I'm glad that I finally listened to Tago Mago, if for no other reason than to hear "Oh Yeah" in context. The track begins with what sounds like a single thunderclap, followed by rain. But as the song follows "Mushroom" - - whose lyrics appear to refer to the atomic bombs dropped in 1945 on singer Damo Suzuki's homeland of Japan - - the rumble takes on a darker meaning. And, although they were on opposite sides of the original vinyl record, "Halleluhwah" makes perfect sense after "Oh Yeah" as a bridge between the more songlike songs on Side One and the more experimental structures of the third and fourth sides. Strangely, or maybe not so strangely, "Halleluhwah" name-checks its predecessors: "she asked me Thursday for her name / so she was to go where I was singing 'Mushroom Head,' 'Oh Yeah,' 'Paperhouse" / I wonder what I should do."

Indeed, those are the most accessible songs on Tago Mago, and along with "Halleluhwah," they contain the only accessible passages on the album until the final song, "Bring Me Coffee or Tea." That's not to say Tago Mago is mainstream, though. As a pastiche of Electronic Meditation, American funk, and Stockhausen, it's not exactly radio fare. In a classic illustration of the necessity to far exceed existing norms in order to discover how much is too much, the two remaining songs, "Aumgn" and "Peking O," constitute nearly thirty minutes of avant-garde sound, most of it nonmusical.

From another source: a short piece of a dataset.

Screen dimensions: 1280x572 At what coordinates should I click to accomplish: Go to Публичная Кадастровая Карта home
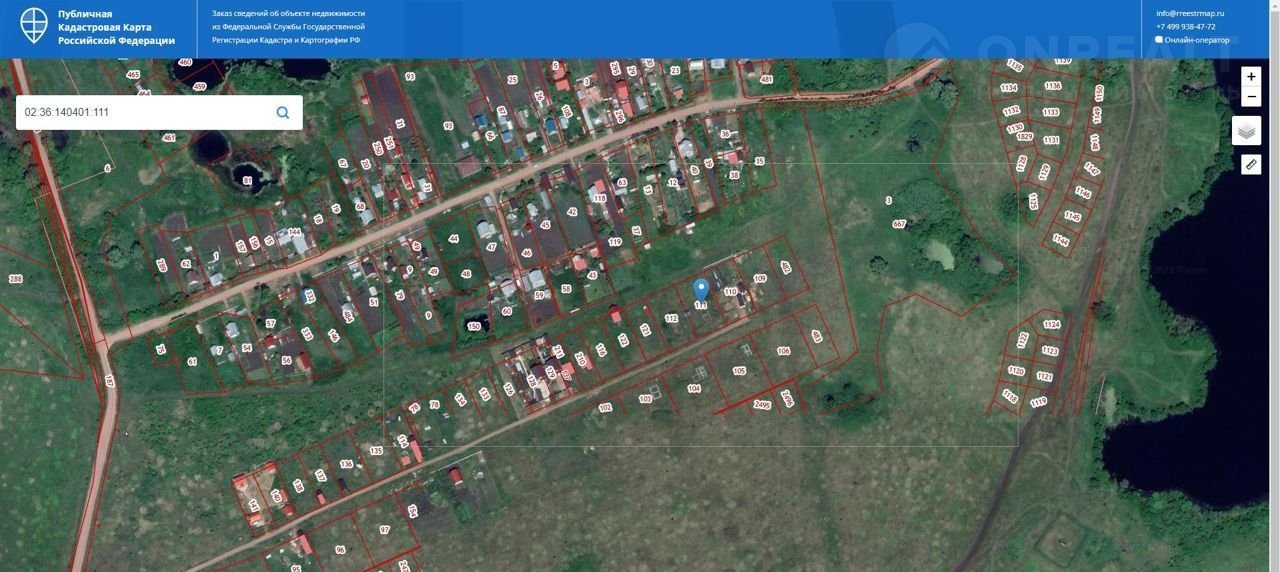98,27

Tago Mago is also a textbook example of the overdone double album which would've made a good single album. But it's not padded throughout à la Tales from Topographic Oceans; like Ummagumma, Tago Mago has a very good first disc and a weak second one.

Any discussion of the strengths of the album, and the first disc in particular, has to include Jaki Liebezeit's drumming, which has to be some of the best drumming on any Krautrock record of the period. Suzuki's vocals deserve mention as well. Although they're not great per se, they form a great musical and rhythmic component of the music on Disc One. They're well-arranged and are treated and mixed in a way that integrates them perfectly into the overall sound. I get the sense that much of the innovative production here is the work of bassist Holger Czukay, whose tape editing transforms such songs as "Oh Yeah" from rambling rock jams into serious pieces of music.

In all, a good album; the first disc is on a par with the debuts of Tangerine Dream (Electronic Meditation, 1970) and Ash Ra Tempel (self-titled, released in 1971 after Tago Mago).